■ To do
All pictures are to be omitted while the lines starting at the line with "This screenshot has width=151, height=268." and ending at the line with "The width and height of the screenshot is (301, 108)." in the material below are retyped exactly, both ends included.

=-=-=-=-=

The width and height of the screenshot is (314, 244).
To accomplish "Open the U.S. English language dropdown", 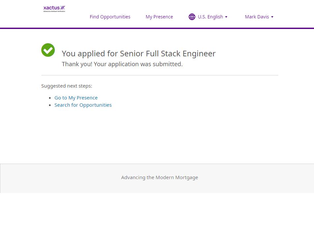I will point(210,17).
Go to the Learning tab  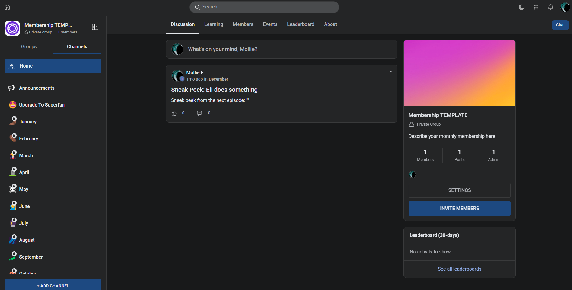[x=213, y=24]
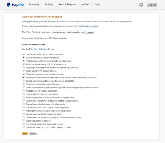Enable Obtain your PayPal account balance
Image resolution: width=165 pixels, height=143 pixels.
pyautogui.click(x=24, y=71)
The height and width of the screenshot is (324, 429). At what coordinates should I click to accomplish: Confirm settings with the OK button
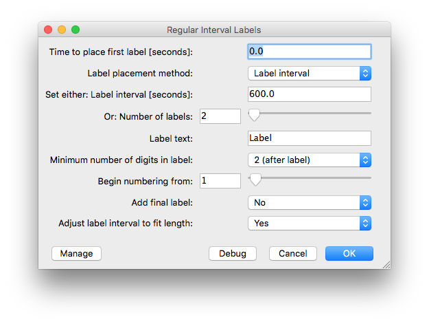[349, 253]
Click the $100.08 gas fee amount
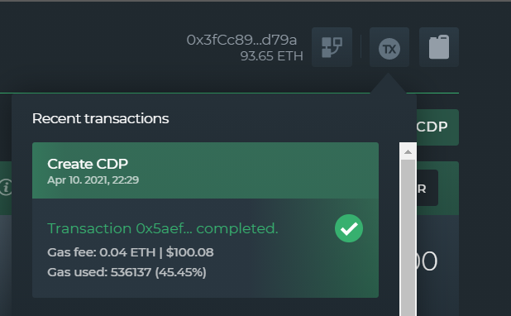Screen dimensions: 511x316 tap(189, 252)
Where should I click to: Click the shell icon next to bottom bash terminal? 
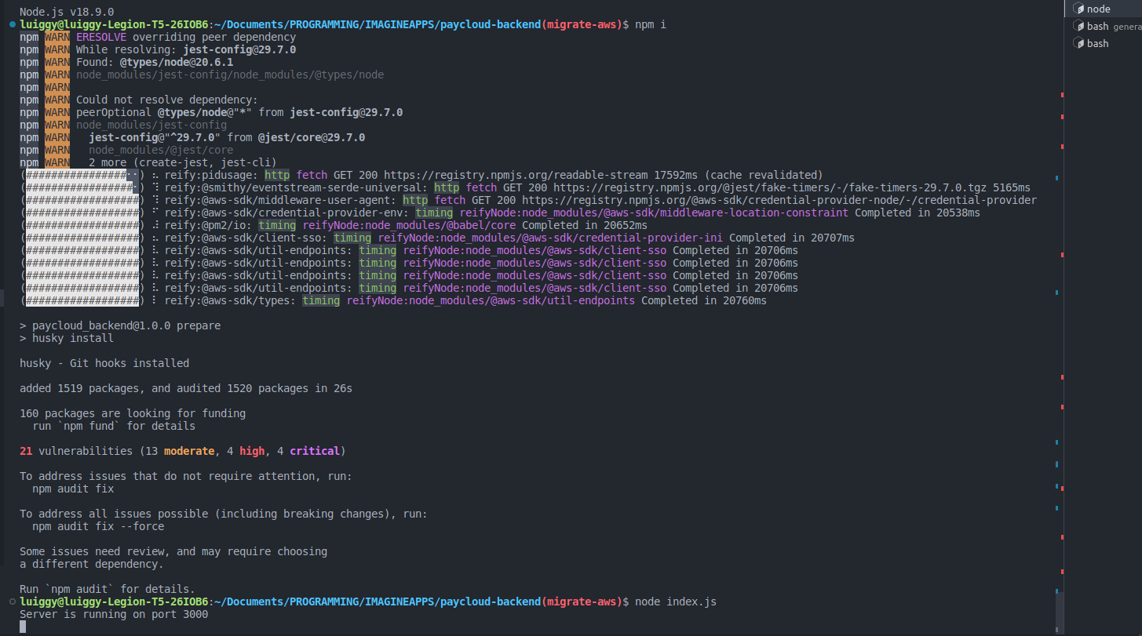(1080, 43)
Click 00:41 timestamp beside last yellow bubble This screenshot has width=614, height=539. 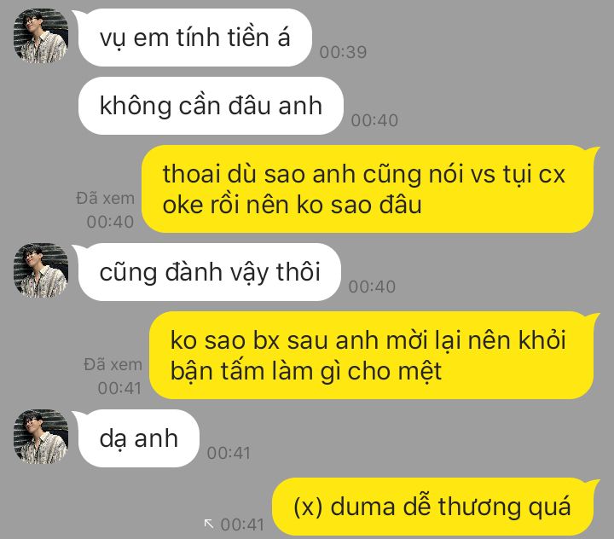pyautogui.click(x=242, y=525)
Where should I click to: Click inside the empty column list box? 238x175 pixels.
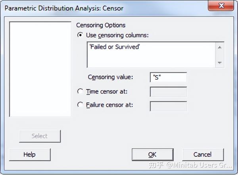coord(40,69)
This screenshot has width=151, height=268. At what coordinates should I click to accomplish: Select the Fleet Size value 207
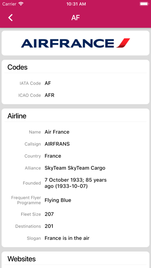(x=49, y=214)
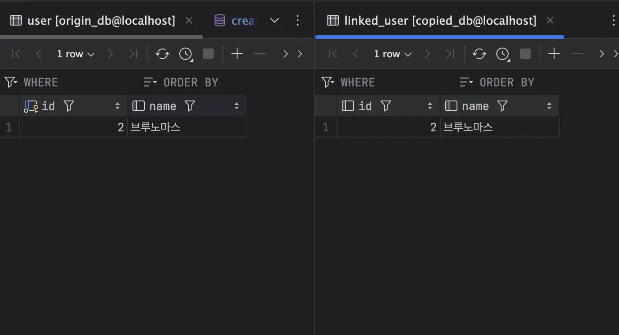Open the left pane's 1 row page size dropdown

click(x=75, y=54)
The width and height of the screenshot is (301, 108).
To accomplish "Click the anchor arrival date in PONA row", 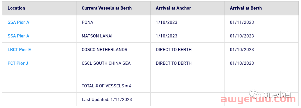I will tap(167, 22).
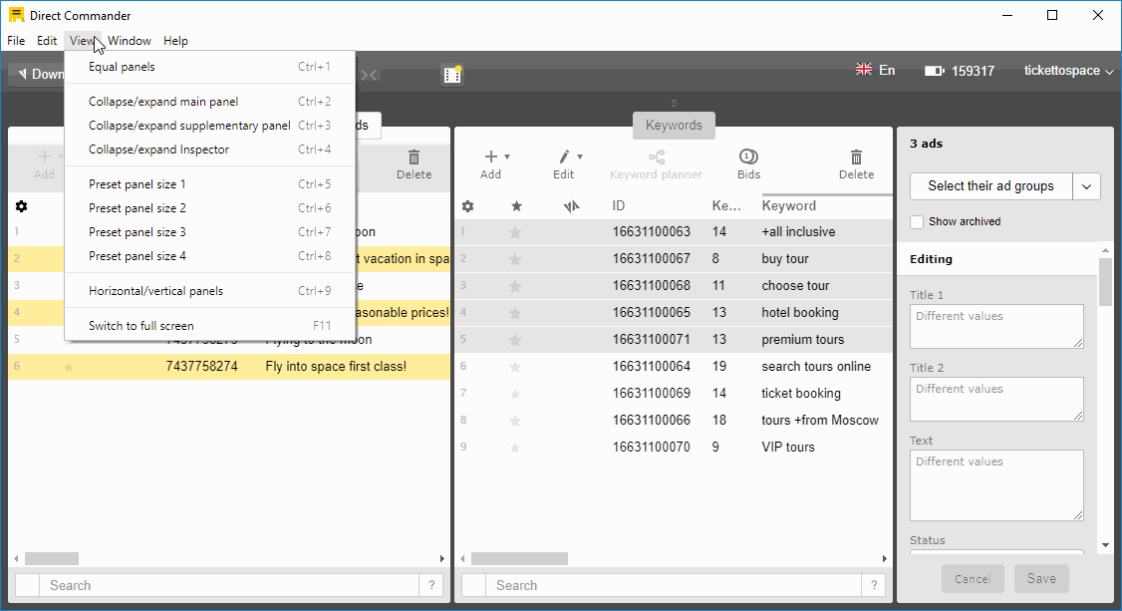Star the 'search tours online' keyword row
1122x611 pixels.
pyautogui.click(x=515, y=367)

=-=-=-=-=

■ Answer for this exercise
This screenshot has width=151, height=268. At what coordinates should I click to accomplish: Select the Fleet Size value 207
(x=49, y=214)
Open the left pane's 1 row page size dropdown

click(x=75, y=54)
The width and height of the screenshot is (301, 108).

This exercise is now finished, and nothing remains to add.